— Start of Excerpted passage —
If I sold my software one-off, I could charge people again for an MV3-compatible version to cover the cost of the transition. But many/most people wouldn't understand what was happening, and there would probably be a lot of confusion/unhappiness with having to pay again just to maintain the same feature set.
People are used to buying subscriptions, and part of the reason why is that developers are constantly having to update their software just to stay 'alive' in the app stores. I do long for the days of purchasing software versions and upgrading when needed. But those days are fading into the rear view mirror, it would seem.
I use a commercial OS that includes a notes app, a syncing password manager, and the vendor provides a pretty good (IMO) “office” suite for free. That software is essentially “paid for” by the cost of hardware.
My IDE is a subscription if I want to update to a newer version - but the version I have works perfectly fine “forever” if I don’t want to keep paying for it. Given how much money I make with this tool, it’s not much once a year to pay for updates.
— End of Excerpted passage —
## Task brief
Please continue the passage above on paying for software by subscription versus one-off purchase, picking up after its last sentence.
— Start of Rows —
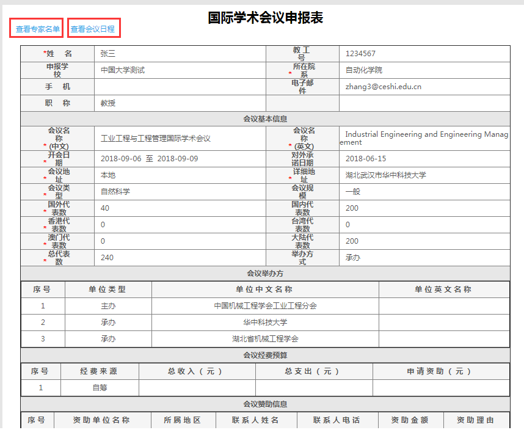Select the organizer row 中国机械工程学会工业工程分会
524x430 pixels.
coord(265,306)
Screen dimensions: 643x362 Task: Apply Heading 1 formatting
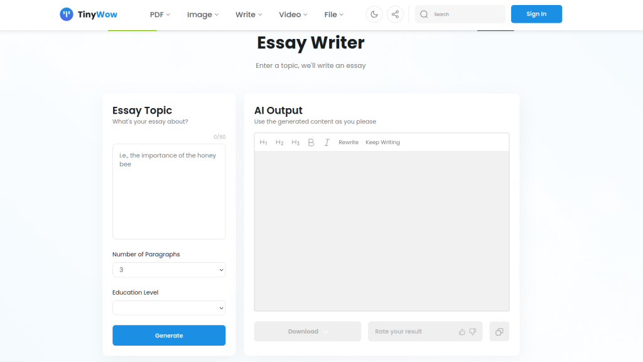[263, 143]
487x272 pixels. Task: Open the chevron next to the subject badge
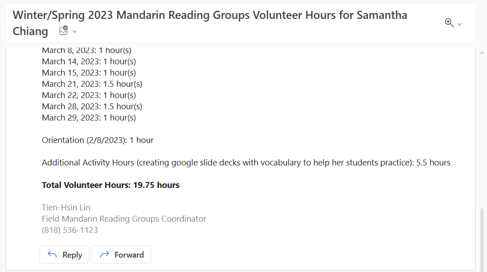point(75,31)
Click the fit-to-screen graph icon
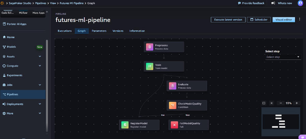Image resolution: width=306 pixels, height=139 pixels. tap(264, 103)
— End of Rows —
## Task response
I have a few other less critical dev tools that use a “pay per version” approach, which I haven’t necessarily got the latest version of.
Subscription software is relatively common now, yes. But I’ve not seen too many examples where there is no alternative at all: either a different pricing model for the same tool or an alternative tool with a different pricing model.
Every business needs a business model. Subscribers is a very clear one. I'm untrusting of any service that's free and doesn't rely on ad-revenue, because they have incentive to make money in other shady ways like selling your data to third-parties who will use it against your best interests.
Subscriptions are a nice business model because they are predictable costs/revenue to both customers and the business.
What I don't like are subscriptions that don't grandfather you into higher pricing, and pay-as-you-go plans, because it's so easy to forget about then and their rules and get charged a nasty bill later.
As a customer IMO subscriptions are the lesser of all the evils, and the best alternative to ads, eg YouTube Premium.
Sure, such use might not be allowed by the Terms of Service, even for a one off purchase. But my point is simply that it is possible.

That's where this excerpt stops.